▶ [WORK TO COMPLETE] Quote the records word for word, everything from the very first line down to the line that contains "tap(335, 222)", with that line included.

━━━ GIVEN ENTRIES

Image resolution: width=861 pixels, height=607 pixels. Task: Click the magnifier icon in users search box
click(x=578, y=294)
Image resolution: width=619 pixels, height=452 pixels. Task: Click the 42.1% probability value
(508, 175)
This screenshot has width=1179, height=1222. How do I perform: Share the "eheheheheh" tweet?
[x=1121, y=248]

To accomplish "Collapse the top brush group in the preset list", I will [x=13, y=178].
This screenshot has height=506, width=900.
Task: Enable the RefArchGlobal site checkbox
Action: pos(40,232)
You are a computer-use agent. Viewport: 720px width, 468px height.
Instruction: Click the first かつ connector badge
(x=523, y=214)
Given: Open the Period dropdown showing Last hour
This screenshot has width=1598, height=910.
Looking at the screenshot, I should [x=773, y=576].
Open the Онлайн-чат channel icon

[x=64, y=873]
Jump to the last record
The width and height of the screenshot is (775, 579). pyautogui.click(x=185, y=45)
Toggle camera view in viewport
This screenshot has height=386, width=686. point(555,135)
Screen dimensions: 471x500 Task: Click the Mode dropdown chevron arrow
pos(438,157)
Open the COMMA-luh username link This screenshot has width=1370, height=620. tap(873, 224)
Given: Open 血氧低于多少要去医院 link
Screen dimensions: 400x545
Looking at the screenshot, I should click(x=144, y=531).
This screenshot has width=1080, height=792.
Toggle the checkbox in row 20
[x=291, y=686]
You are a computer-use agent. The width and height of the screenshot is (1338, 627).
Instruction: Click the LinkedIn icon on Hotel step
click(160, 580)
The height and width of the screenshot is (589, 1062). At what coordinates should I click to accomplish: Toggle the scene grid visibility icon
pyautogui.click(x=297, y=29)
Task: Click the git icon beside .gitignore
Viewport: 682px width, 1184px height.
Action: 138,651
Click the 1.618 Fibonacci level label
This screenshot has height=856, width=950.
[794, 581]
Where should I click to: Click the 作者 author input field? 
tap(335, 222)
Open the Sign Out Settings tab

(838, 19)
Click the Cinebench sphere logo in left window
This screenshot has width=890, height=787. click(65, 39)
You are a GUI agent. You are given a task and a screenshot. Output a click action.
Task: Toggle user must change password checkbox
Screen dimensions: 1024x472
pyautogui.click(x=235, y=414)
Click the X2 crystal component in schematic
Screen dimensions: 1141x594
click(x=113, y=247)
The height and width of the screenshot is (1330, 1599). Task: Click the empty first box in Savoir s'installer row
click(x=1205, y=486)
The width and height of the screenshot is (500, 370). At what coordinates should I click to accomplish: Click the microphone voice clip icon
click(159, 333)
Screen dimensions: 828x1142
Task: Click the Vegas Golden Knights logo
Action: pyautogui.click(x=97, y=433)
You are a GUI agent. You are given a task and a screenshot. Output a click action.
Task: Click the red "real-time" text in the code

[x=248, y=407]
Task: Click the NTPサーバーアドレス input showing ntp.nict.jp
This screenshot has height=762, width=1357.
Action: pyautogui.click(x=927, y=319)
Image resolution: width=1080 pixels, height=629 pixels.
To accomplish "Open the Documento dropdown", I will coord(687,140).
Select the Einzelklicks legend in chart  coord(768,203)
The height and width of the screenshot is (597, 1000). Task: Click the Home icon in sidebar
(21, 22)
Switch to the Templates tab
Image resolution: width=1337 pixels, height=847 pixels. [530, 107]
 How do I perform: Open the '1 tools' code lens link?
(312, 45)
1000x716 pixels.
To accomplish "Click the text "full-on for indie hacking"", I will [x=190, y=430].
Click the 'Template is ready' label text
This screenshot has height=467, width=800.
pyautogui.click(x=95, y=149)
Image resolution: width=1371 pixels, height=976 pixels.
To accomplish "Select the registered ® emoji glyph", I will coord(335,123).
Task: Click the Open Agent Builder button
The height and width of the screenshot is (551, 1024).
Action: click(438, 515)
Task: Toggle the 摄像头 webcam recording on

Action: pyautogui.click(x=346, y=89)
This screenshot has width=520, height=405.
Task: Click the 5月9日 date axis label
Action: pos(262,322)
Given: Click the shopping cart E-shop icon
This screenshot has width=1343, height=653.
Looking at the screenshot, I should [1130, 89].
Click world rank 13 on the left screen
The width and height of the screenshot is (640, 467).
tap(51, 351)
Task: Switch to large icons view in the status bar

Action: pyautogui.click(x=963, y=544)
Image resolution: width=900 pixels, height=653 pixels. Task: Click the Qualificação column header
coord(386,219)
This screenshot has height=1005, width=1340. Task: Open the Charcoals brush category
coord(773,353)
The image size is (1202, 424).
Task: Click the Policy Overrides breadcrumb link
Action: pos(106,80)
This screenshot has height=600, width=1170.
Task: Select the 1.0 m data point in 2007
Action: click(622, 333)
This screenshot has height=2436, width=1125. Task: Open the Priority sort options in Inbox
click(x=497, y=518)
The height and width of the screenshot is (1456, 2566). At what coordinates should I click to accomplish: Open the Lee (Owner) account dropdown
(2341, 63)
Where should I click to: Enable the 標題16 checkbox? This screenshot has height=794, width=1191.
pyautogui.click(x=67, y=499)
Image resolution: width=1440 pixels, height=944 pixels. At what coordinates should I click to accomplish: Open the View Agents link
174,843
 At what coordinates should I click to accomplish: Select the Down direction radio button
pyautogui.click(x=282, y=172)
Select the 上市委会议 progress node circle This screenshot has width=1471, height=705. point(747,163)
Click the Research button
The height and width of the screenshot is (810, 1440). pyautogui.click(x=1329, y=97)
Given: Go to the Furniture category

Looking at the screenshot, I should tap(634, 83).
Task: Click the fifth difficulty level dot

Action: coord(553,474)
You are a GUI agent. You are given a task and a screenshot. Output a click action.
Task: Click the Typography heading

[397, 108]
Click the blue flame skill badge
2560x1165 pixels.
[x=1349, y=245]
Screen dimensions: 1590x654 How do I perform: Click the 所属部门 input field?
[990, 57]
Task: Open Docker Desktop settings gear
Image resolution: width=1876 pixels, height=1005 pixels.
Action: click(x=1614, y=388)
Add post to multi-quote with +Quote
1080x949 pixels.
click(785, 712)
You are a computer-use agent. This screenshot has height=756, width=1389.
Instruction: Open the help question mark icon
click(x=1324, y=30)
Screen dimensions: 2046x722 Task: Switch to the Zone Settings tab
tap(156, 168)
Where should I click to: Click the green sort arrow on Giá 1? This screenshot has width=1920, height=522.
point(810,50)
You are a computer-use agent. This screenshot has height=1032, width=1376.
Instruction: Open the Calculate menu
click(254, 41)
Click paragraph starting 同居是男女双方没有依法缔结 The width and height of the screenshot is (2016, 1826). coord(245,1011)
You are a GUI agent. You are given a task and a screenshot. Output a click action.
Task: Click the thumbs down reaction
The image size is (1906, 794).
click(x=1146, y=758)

━━━━━━

▶ [TASK OUTPUT]
Image resolution: width=861 pixels, height=607 pixels. Task: Click the magnifier icon in users search box
click(x=578, y=294)
Image resolution: width=619 pixels, height=452 pixels. Task: Click the 42.1% probability value
(508, 175)
This screenshot has width=1179, height=1222. How do I perform: Share the "eheheheheh" tweet?
[x=1121, y=248]

To accomplish "Collapse the top brush group in the preset list", I will [x=13, y=178].
This screenshot has height=506, width=900.
Task: Enable the RefArchGlobal site checkbox
Action: pos(40,232)
You are a computer-use agent. Viewport: 720px width, 468px height.
Instruction: Click the first かつ connector badge
(x=523, y=214)
Given: Open the Period dropdown showing Last hour
This screenshot has width=1598, height=910.
Looking at the screenshot, I should [x=773, y=576].
Open the Онлайн-чат channel icon

[x=64, y=873]
Jump to the last record
The width and height of the screenshot is (775, 579). pyautogui.click(x=185, y=45)
Toggle camera view in viewport
This screenshot has height=386, width=686. point(555,135)
Screen dimensions: 471x500 Task: Click the Mode dropdown chevron arrow
pos(438,157)
Open the COMMA-luh username link This screenshot has width=1370, height=620. tap(873, 224)
Given: Open 血氧低于多少要去医院 link
Screen dimensions: 400x545
Looking at the screenshot, I should click(x=144, y=531).
This screenshot has width=1080, height=792.
Toggle the checkbox in row 20
[x=291, y=686]
You are a computer-use agent. The width and height of the screenshot is (1338, 627).
Instruction: Click the LinkedIn icon on Hotel step
click(160, 580)
The height and width of the screenshot is (589, 1062). At what coordinates should I click to accomplish: Toggle the scene grid visibility icon
pyautogui.click(x=297, y=29)
Task: Click the git icon beside .gitignore
Viewport: 682px width, 1184px height.
Action: 138,651
Click the 1.618 Fibonacci level label
This screenshot has height=856, width=950.
[794, 581]
Where should I click to: Click the 作者 author input field? 
tap(335, 222)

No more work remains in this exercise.